Results: The mean ages of the patients in patient-centered and the family-oriented groups were 47.41 ± 10.31 and 48.16 ± 9.21, respectively. The result showed that some of the variables such as chest pain (P = 0.50, P = 0.01), nausea (P = 0.50, P = 0.01), headache (P = 0.81, P = 0.016), and blood pressure (P = 0.91, P = 0.016) were statistically significant before and four weeks after the intervention.
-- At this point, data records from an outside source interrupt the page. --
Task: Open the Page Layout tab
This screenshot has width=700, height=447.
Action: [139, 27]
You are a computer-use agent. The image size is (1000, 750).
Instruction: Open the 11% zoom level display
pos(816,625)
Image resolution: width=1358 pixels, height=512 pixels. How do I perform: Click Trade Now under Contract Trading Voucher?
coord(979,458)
Conclusions: According to the result of this study, the presence of families in a treatment plan could be essential to follow the treatment plan and subsequently reduced the complications of hemodialysis.

Keywords

Family-Centered Nursing Patient-Centered Care Complications Hemodialysis

Copyright © 2015, Iranian Red Crescent Medical Journal. This is an open-access article distributed under the terms of the Creative Commons Attribution-NonCommercial 4.0 International License (http://creativecommons.org/licenses/by-nc/4.0/) which permits copy and redistribute the material just in noncommercial usages, provided the original work is properly cited.

1. Background

Approximately 91% of patients diagnosed with end stage renal disease (ESRD) choose to perform hemodialysis as treatment (1). However, hemodialysis has many complications during and after the dialysis process (2). Mortality in patients undergoing hemodialysis has been reported as 16% according to the latest statistics, which often occurs following hemodialysis complications (3).

According to the Association for the Support of Kidney Patients report, from a total of 40000 patients with kidney complications, over 15000 undergo hemodialysis and about 1500 cases die due to the disease symptoms (1), complications such as hypotension, headache, chest pain, etc. each year, of which hypotension is the most common acute complication in hemodialysis, occurring in 20 - 30% of patients and causing problems such as nausea, vomiting and muscle cramps (4).
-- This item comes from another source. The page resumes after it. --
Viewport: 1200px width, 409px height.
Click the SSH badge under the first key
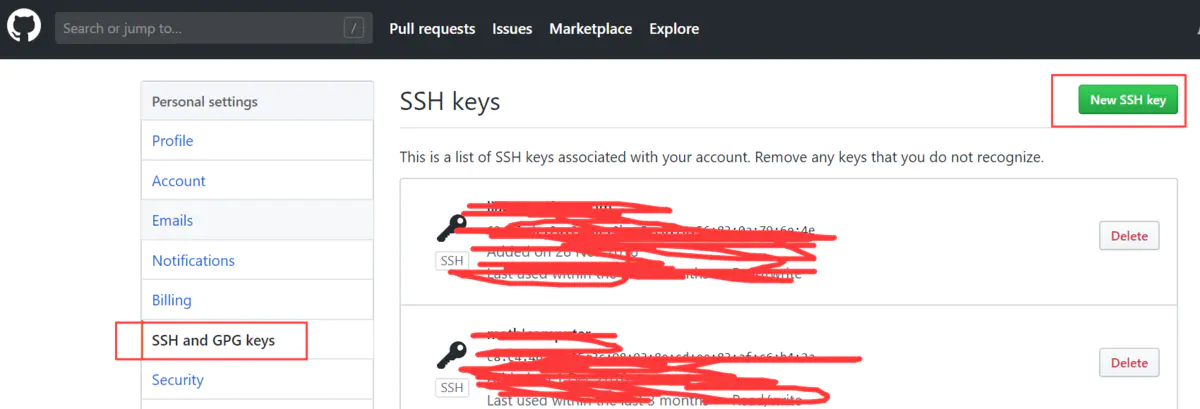tap(453, 261)
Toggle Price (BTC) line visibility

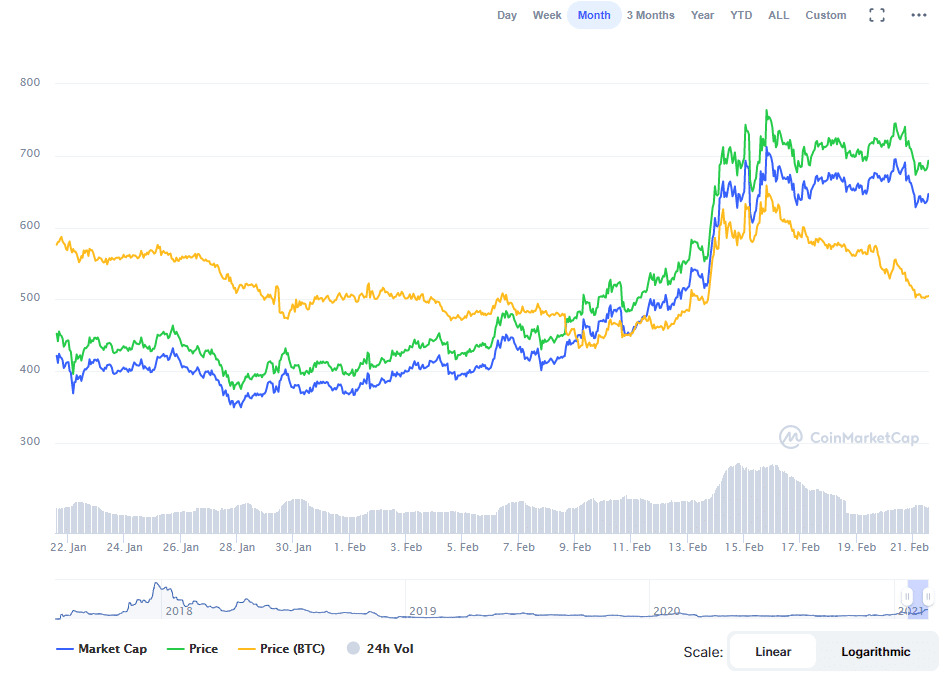281,649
Despite recent advances in hemodialysis, muscle cramps are still a major problem among these patients (5). In addition to being painful, this condition leads to restriction of patient movements (6), increased levels of serum creatine phosphokinase, shortened effective time of dialysis (7), and thus, increased mortality rate of patients (8).

Approximately 42% of deaths in patients undergoing hemodialysis are due to cardiovascular complications; the rate is three times higher than patients with non-uremic kidney complications. Ischemia and the resulted cardiac arrhythmias and chest pain, hypotension and sudden death are among the cardiovascular complications during dialysis (9).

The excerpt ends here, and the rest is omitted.